Moonesinghe SR, Harris S, Mythen MG, et al.
Br J Anaesth. 2014;113(6):977-984
BACKGROUND: Previous studies have suggested that there may be long-term harm associated with postoperative complications. Uncertainty exists however, because of the need for risk adjustment and inconsistent definitions of postoperative morbidity.
METHODS: We did a longitudinal observational cohort study of patients undergoing major surgery. Case-mix adjustment was applied and morbidity was recorded using a validated outcome measure. Cox proportional hazards modelling using time-dependent covariates was used to measure the independent relationship between prolonged postoperative morbidity and longer term survival.

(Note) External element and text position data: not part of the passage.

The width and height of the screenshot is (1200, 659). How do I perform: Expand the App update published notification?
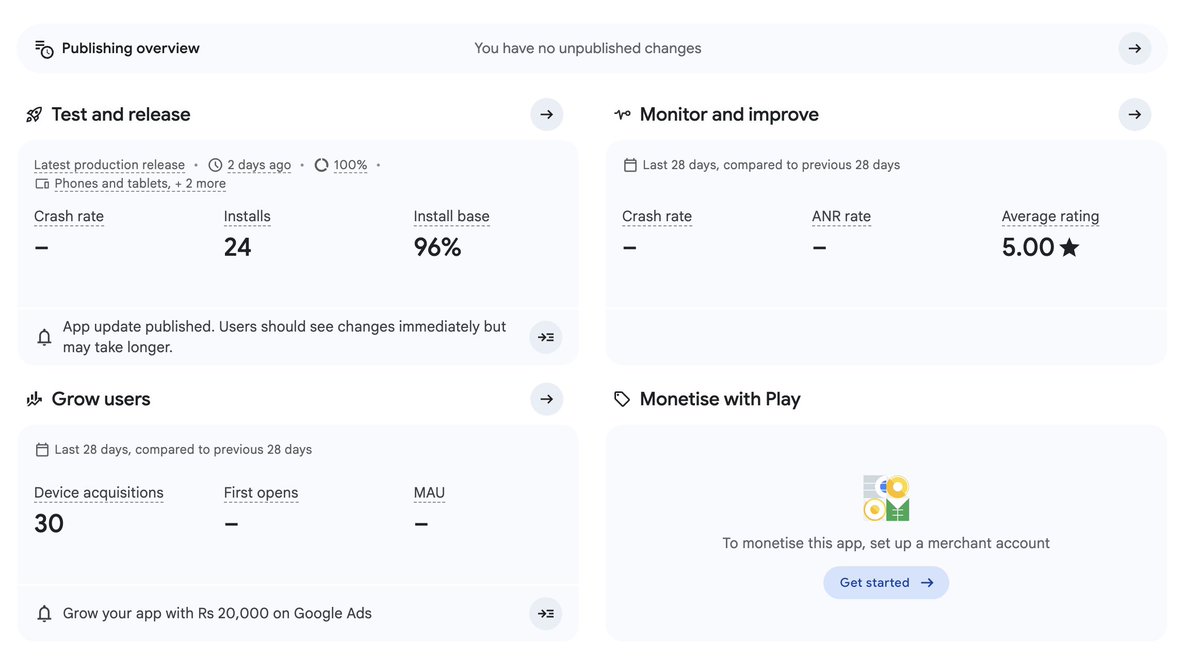coord(546,337)
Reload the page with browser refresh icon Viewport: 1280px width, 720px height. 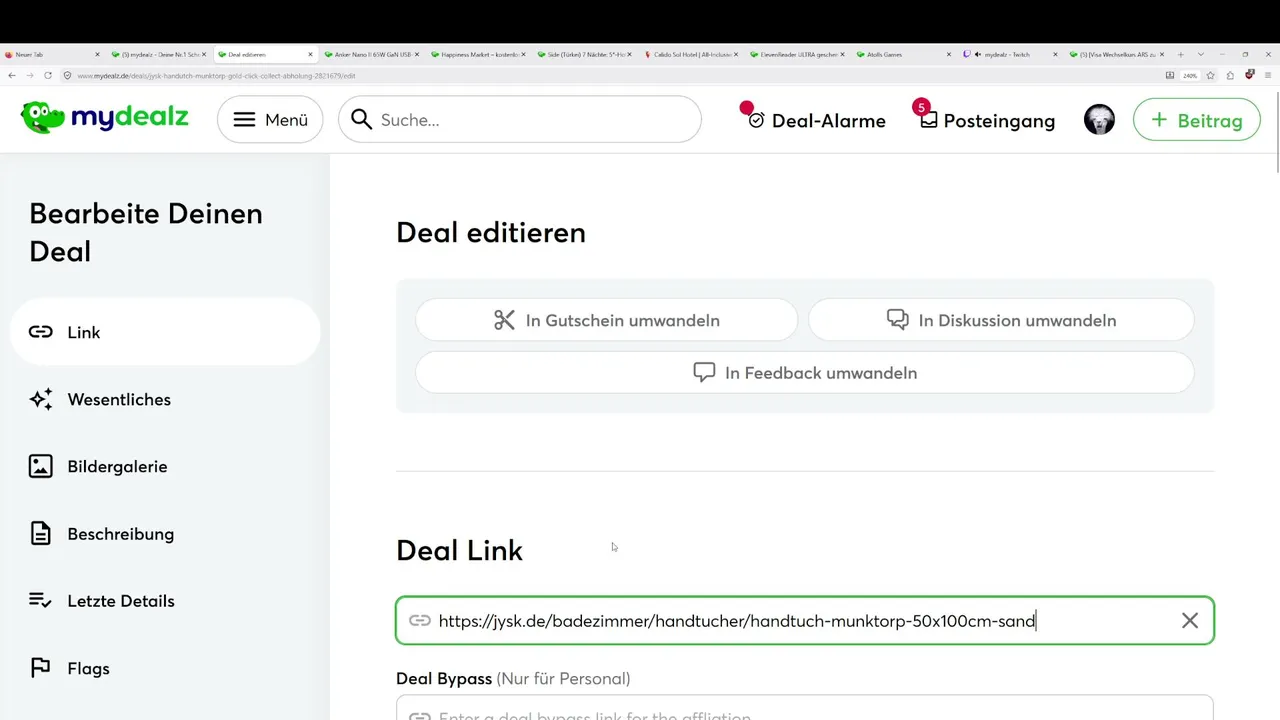(x=48, y=75)
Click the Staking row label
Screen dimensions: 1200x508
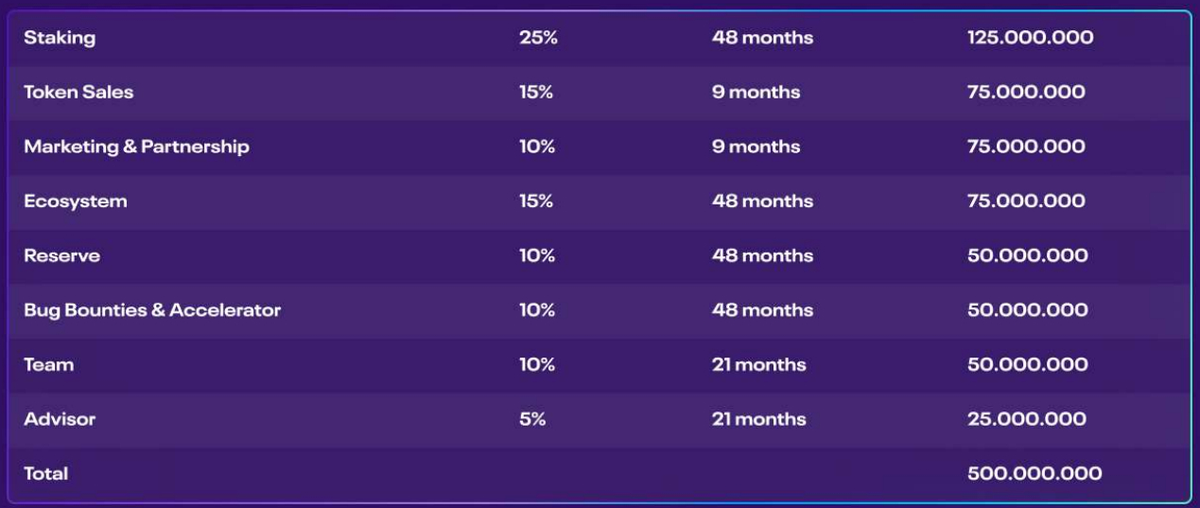point(60,38)
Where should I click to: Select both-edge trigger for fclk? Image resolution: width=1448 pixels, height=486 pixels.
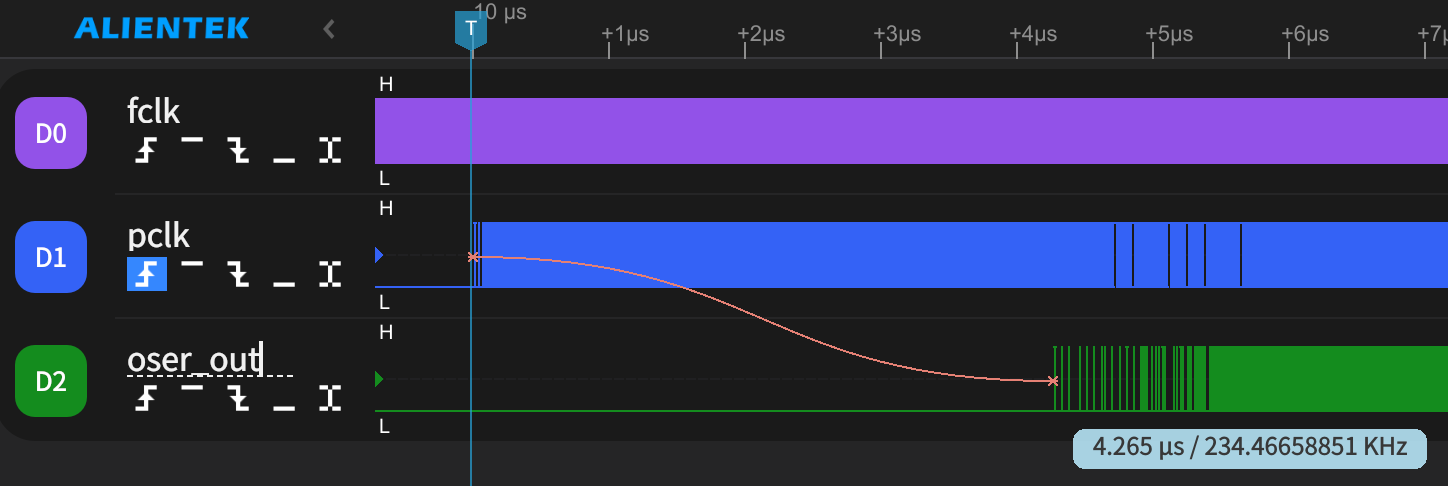[x=330, y=150]
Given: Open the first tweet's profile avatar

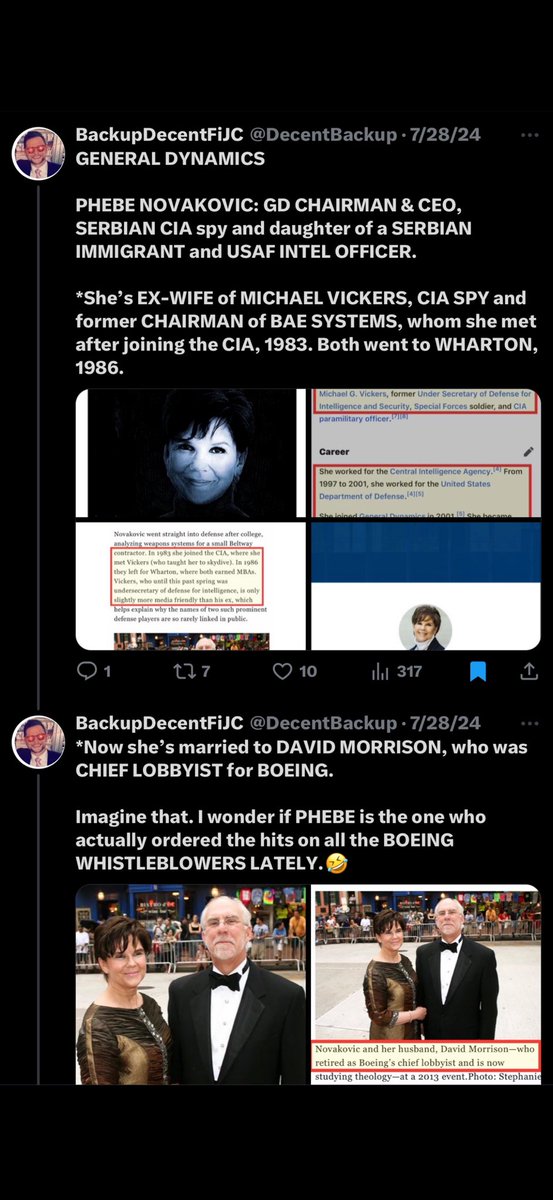Looking at the screenshot, I should tap(39, 153).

RESULTS: Data were analysed for 1362 patients. The median length of stay was 9 days and the median follow-up time was 6.5 yr. Independent of perioperative risk, postoperative neurological morbidity (prevalence 2.9%) was associated with a relative hazard for long-term mortality of 2.00 [P=0.001; 95% confidence interval (CI) 1.32-3.04]. Prolonged postoperative morbidity (prevalence 15.6%) conferred a relative hazard for death in the first 12 months after surgery of 3.51 (P<0.001; 95% CI 2.28-5.42) and for the next 2 yr of 2.44 (P<0.001; 95% CI 1.62-3.65), returning to baseline thereafter.
CONCLUSIONS: Prolonged morbidity after surgery is associated with a risk of premature death for a longer duration than perhaps is commonly thought; however, this risk falls with time. We suggest that prolonged postoperative morbidity measured in this way may be a valid indicator of the quality of surgical healthcare. Our findings reinforce the importance of research and quality improvement initiatives aimed at reducing the duration and severity of postoperative complications.